I pezzi sono veramente grandiosi, e nonostante dei suoni non perfetti le melodie di Stay Away e Do you wanna be mine? colpiscono tutti, anche se in verità Irene deve ancora prendere un po’ di dimestichezza col palco e acquisire un po’ di carisma. Distillers, primi Rancid, e un po’ di riot grrrls tra le ovvie influenze della band…un nome da tenere d’occhio. Dopo di loro scende il buio, parte la intro: “The Final Countdown” col kazoo a coprire le parti di tastiera, fanno il loro ingresso sul palco i due neo-toy dolls Dave The Nut (bt) e Tom Goober (bs), il Rainbow è al colmo della tensione…esplode la cassa di legno sul lato sinistro del palco e Olga salta fuori come la marionetta che è effettivamente; il Rainbow salta in aria, parte Dig that groove e inizia il delirio: punks, skins, semplici curiosi, fans storici tutti a saltare e a pogare come pazzi urlando i ritornelli grazie ai quali la band è entrata nei cuori di tutti.

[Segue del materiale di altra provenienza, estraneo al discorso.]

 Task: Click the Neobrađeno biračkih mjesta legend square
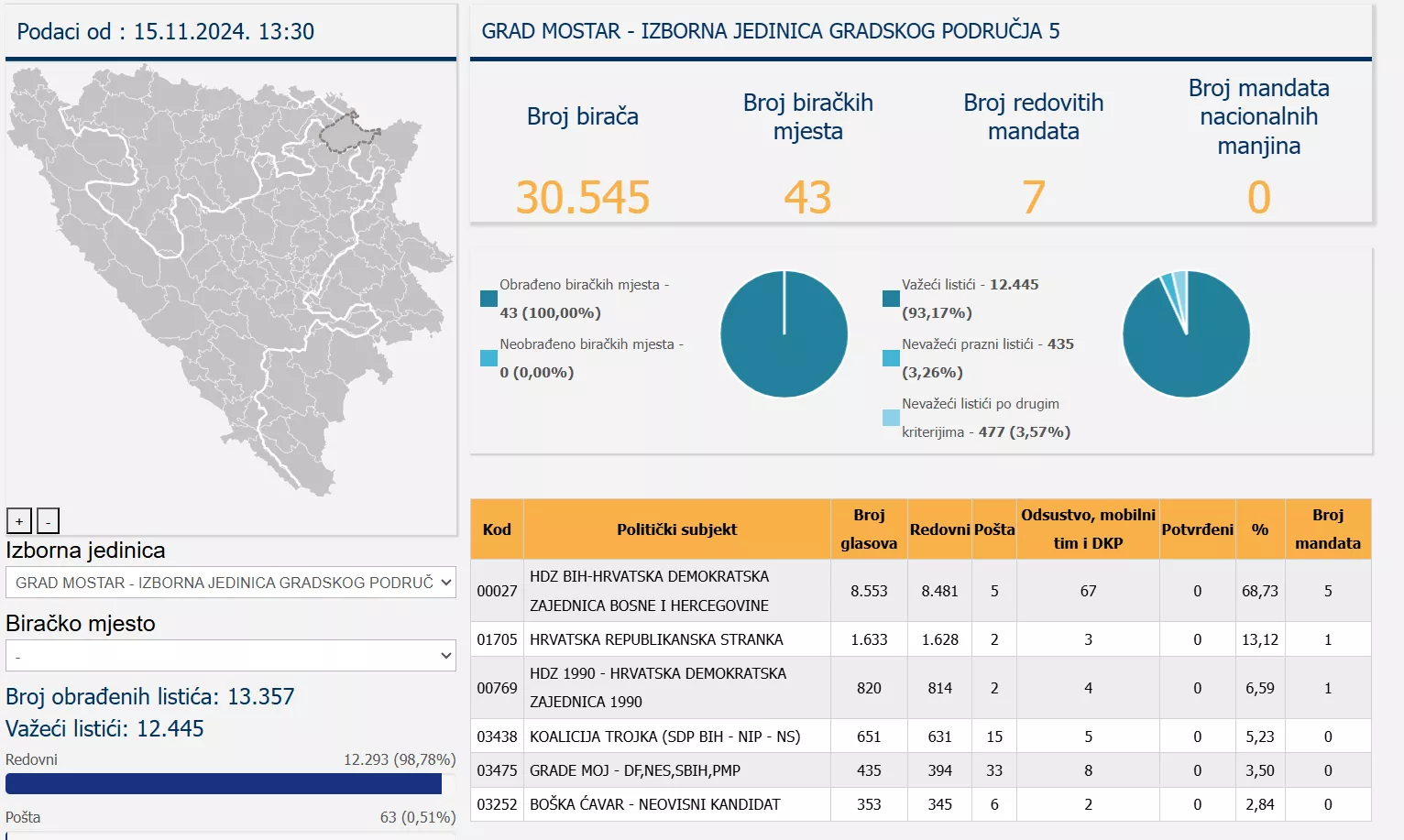(x=488, y=358)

Subito dopo Dig that groove, Baby arriva Dougy Giro e non possiamo fare altro che commuoverci ancora una volta ascoltando la storia di Dougy, barbone del cuore d’oro, con la sua melodia da lacrime agli occhi.

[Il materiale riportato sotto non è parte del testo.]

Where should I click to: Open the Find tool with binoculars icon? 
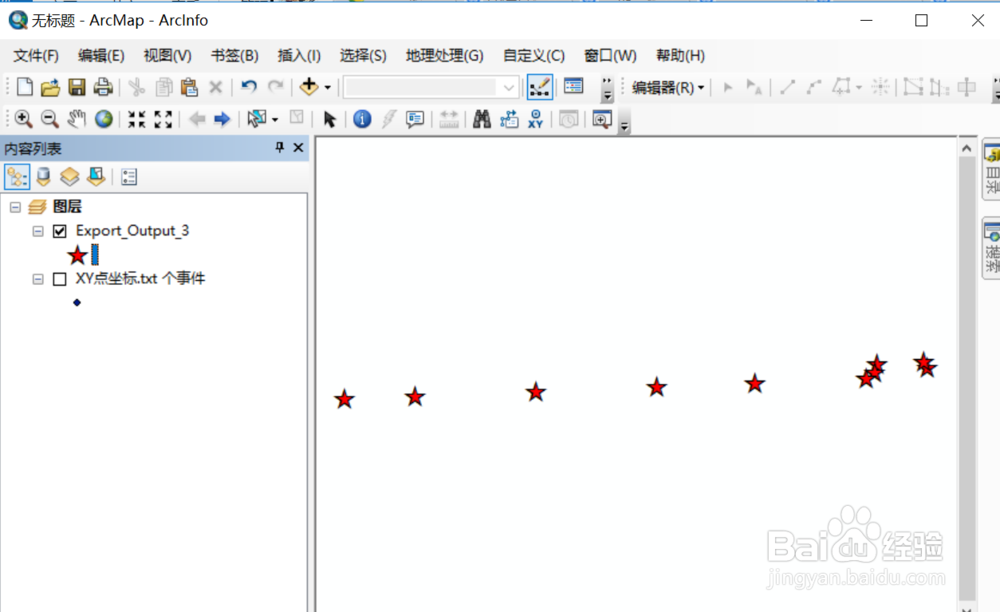tap(483, 119)
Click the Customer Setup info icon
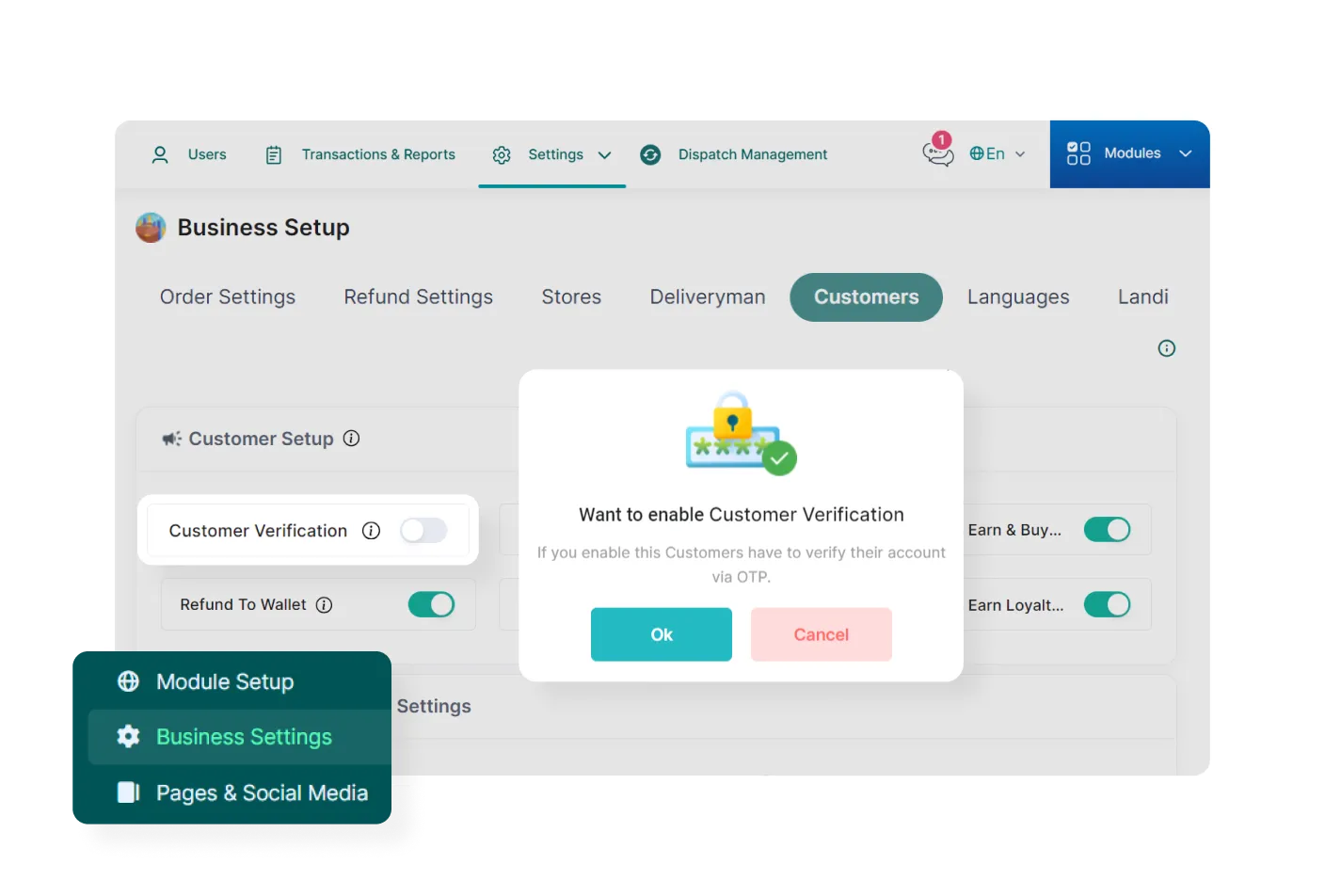The height and width of the screenshot is (896, 1325). coord(351,439)
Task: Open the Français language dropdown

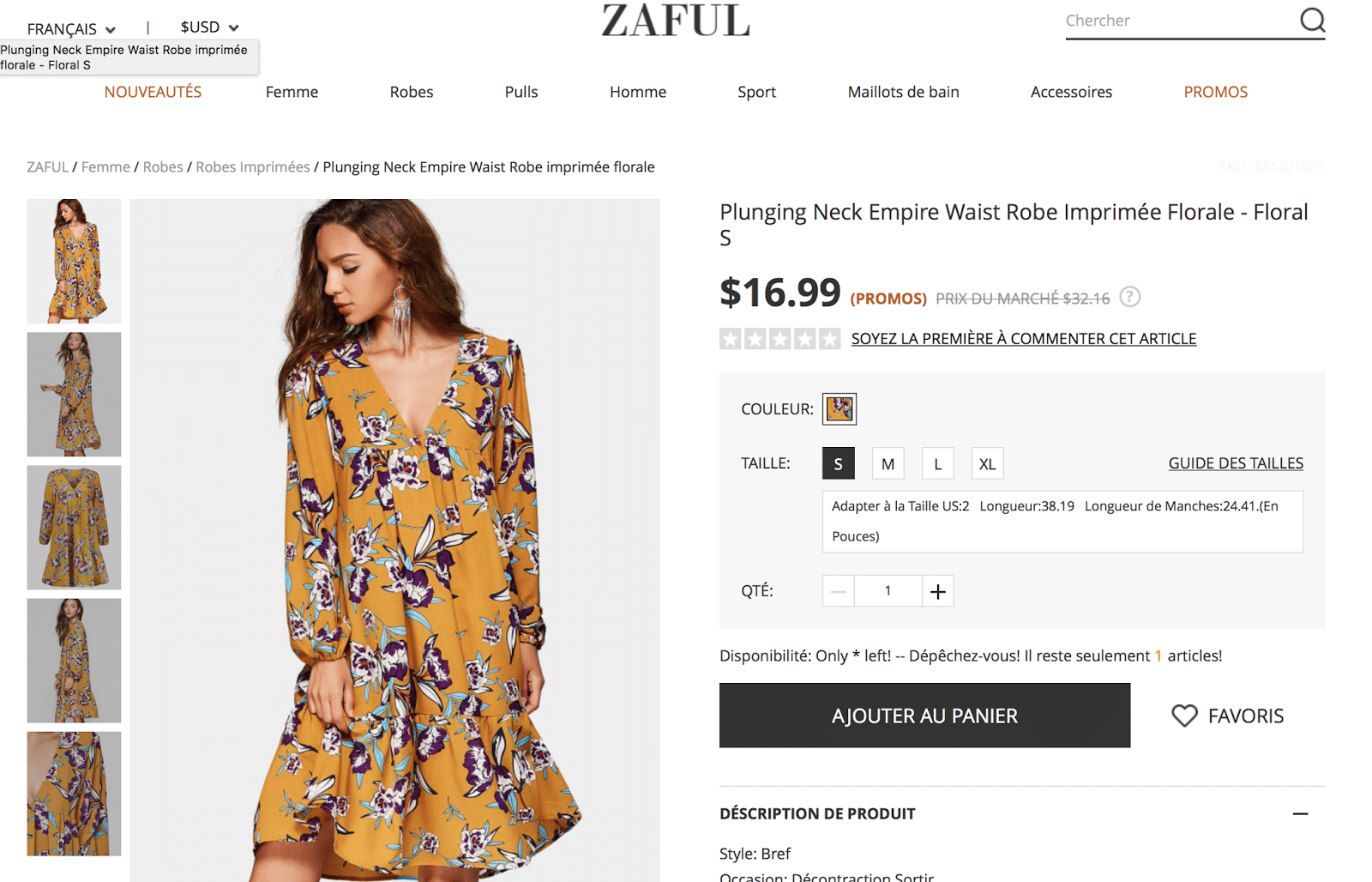Action: [x=71, y=29]

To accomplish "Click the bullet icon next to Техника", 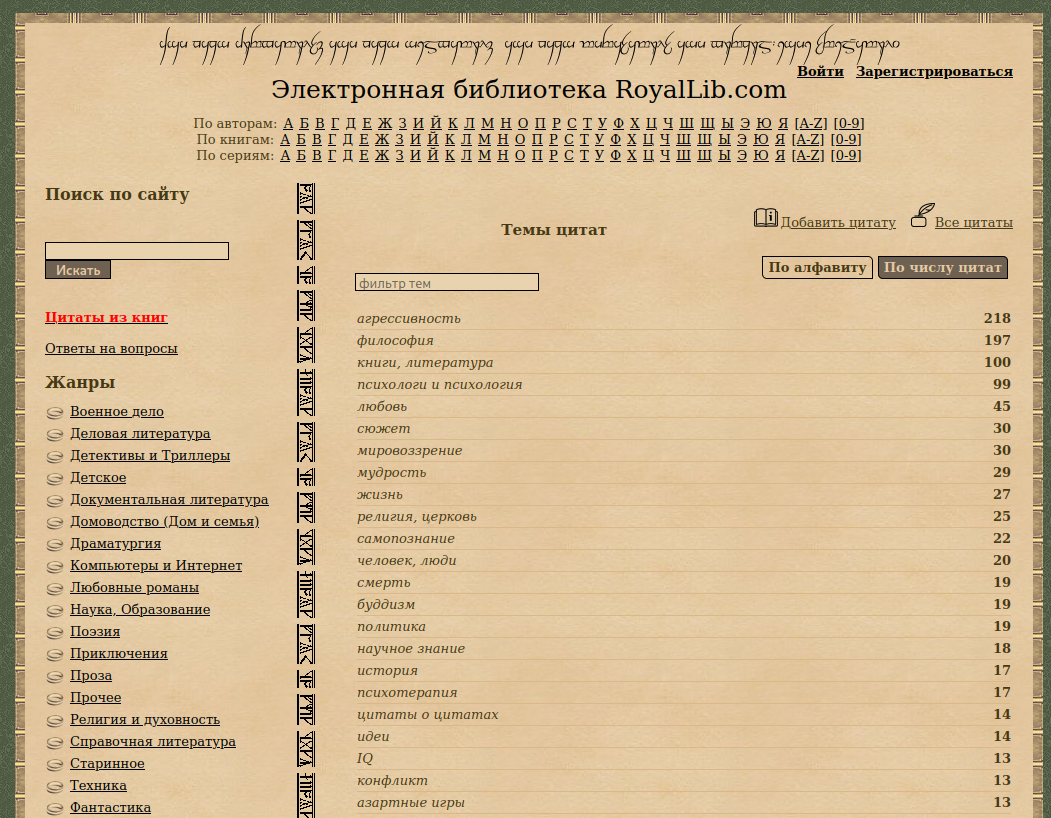I will 55,786.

La commozione stasera sembra farla da padrone…e i Toy Dolls giocano su questa cosa: ti fanno sorridere con le loro cretinate (Olga vestito da Diavolo durante Fiery Jack, o il cartonato di Yul Brinner, evidente richiamo a Yul Brinner was a Skinhead puntualmente eseguita) e subito dopo ti fanno esaltare come non ti capitava da secoli sfoderando una Lambrusco kid da leggenda. Le emozioni scorrono intense, e i tre folli sul palco non si risparmiano: la epica Fisticuffs in Frederick Street, l’inaspettata Olga, i Cannot accolta dal pubblico con un boato e Olga che chiede: “Ma siete sicuri di volerla sentire?”, in più i TD ci ricordano di essere dei musicisti da panico, quindi via con Toccata in Dm e The Entertainer acustica, quando attaccano la loro hit Nellie The Elephant però il Rainbow diventa un macello di corpi sudati che saltano su e giù sul ritmo del ritornello più stupido mai sentito. Dopo aver salutato tutti Olga rientra sul palco a testa in giù suonando Popeye Medley agganciato al collo di Tom Goober, e dopo Glenda and the test tube bay salutano tutti sulle note saltellanti del Dig that groove Outro. La gente non può credere ai propri occhi, un altro concerto dei Toy Dolls è appena finito, probabilmente l’ultimo che tutti noi riusciremo mai a vedere; il palco è annegato nel sudore e nella saliva di Olga e il pubblico distrutto dalla fatica e dalle forti emozioni provate, sul parterre si aggirano membri di Punkreas, Shandon, Crummy Stuff, Gerson, e i Water Tower al completo…tutti commossi dallo spettacolo offerto da una leggenda vivente. Il concerto dell’anno. Senza ombra di dubbio.